For me, the reason can be summarised in one word: Freedom. I’m British, and live in Austria, and in both of those countries, the so-called Freedom, and Independence parties are making loud and troubling noises on the far right, promising their followers liberty. It seems that it’s all we want at the moment, and the demagogues tell their followers that if they like them on Facebook, vote for them, stand in the streets behind their leaders, waving flags and chanting, they will give them freedom.

It’s ludicrous. The people who follow these parties will never be free. With their party memberships and disappointing pension plans and mortgage worries and credit card debts, they are trapped. They can’t vote for freedom, they have no idea what freedom is.

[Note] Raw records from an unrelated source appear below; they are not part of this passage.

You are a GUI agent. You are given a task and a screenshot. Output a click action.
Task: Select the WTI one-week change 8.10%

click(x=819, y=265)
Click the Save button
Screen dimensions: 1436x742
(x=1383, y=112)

Independence can only really be tasted by those who make. The smallholder with chickens and a few acres is free. The fluctuating stock market will not change his ability to feed himself and his family. The people who learn to sew are free of the vagaries of fashion, free to truly wear what they want, made by hands they know were treated well. The man who can’t make anything, who buys in 99% of what he consumes, will never be free. No matter how gilded his bars are, he will always be a slave.

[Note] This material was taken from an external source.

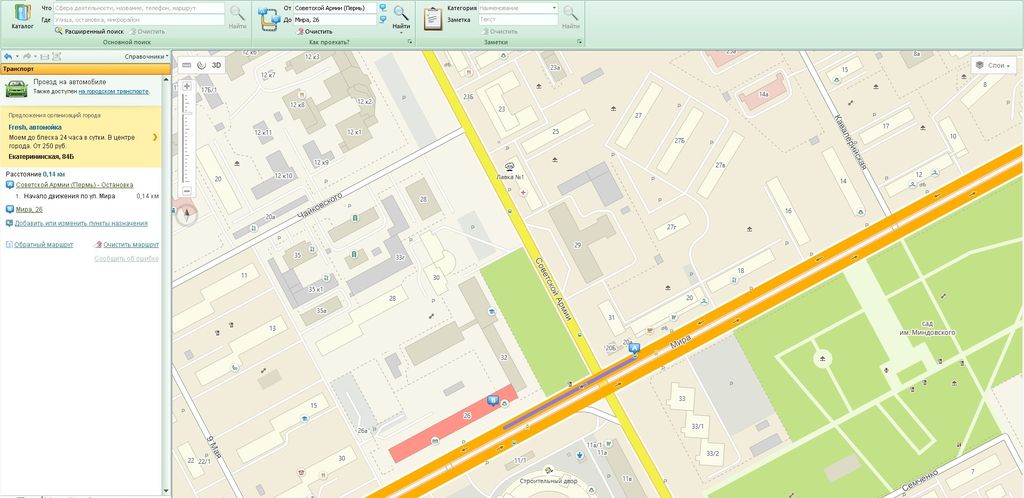Click Очистить маршрут in side panel

[131, 244]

I’m not the first to think this, since the Industrial Revolution, people have known that the fragmentation of labour into ever more specialised components does not make us happy. It makes a few very wealthy, and the rest of society very sick. If you work so hard that you have no time to feed your family, to interact with them, you are not functioning as a human being should. You are a cog in a machine. A nut or bolt, that when removed from the context of the engine that it drives, is useless, and can be switched out for a new one at any time. We are more than this.

And that is why we make, and forage, and grow, even if we aren’t really sure why, even when Tesco can offer us cheese at the fraction of the price and effort it takes to make it at home. Then we can say, at least my mozzarella knows liberty!

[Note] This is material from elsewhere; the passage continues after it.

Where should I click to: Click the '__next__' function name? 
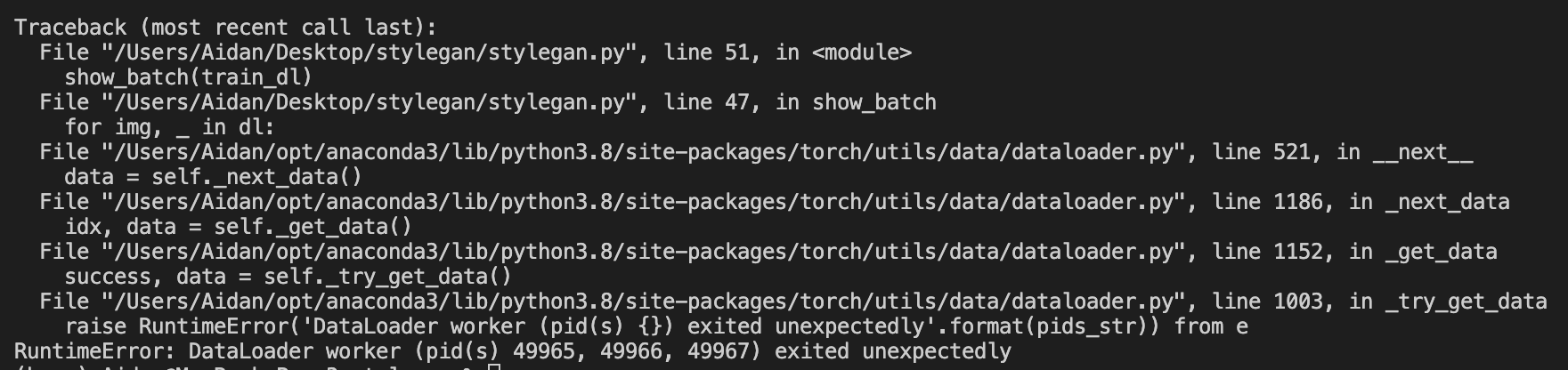point(1422,152)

On the other hand, while I’m sure many reading this dream of, or have perhaps already achieved, a life totally off-grid, totally free, I’m going to make a confession. I quite like what I do. I’m a teacher, and I’m starting a new job in October, and I am very excited. I’ll be teaching a subject I love. I don’t know the students yet, but I know one of the teachers, and I find him an inspiring guy, and I’m looking forward to working with him. I’m sure many are in the same position. We don’t work in cubicles, or hate our jobs. In fact, we might even enjoy them a little bit, find they enrich our lives. Are we trapped?

Not at all. But there is always room for a little more liberty. And I truly believe that frugality is freedom. You don’t need to farm, or have dairy cows to find it in your life. The woman who rejects the overpriced gunk to make her face more pink, or brown, or golden, or matte, and says she is fine the way she is, she is a rebel. The mum or dad who packs their kid’s lunches, they are taking back control. The person who looks in their wardrobe and decides they are warm enough and dry enough and they don’t need more, they are finding a little freedom for themselves.

I live in a city. All my friends live in cities, and apart from one or two, would not say they were particularly interested in self-sufficiency. And yet they all do things that are self-sufficient. If you play your ukulele in the evening, instead of sitting in front of the television,  that was one evening when you were self-sufficient. If you are into drag, and sew you own costume, you were self-sufficient then too. Every time we cook our own dinner instead of ordering take-out, every time we walk, or bike, every time we reject consuming, in favour of creating, we are a little bit wiser, stronger, and more free.

No-one can give you your freedom. You cannot get it by marching, or posting angry messages against The Establishment. You can grant yourself freedom, by switching off the computer, and making something for yourself.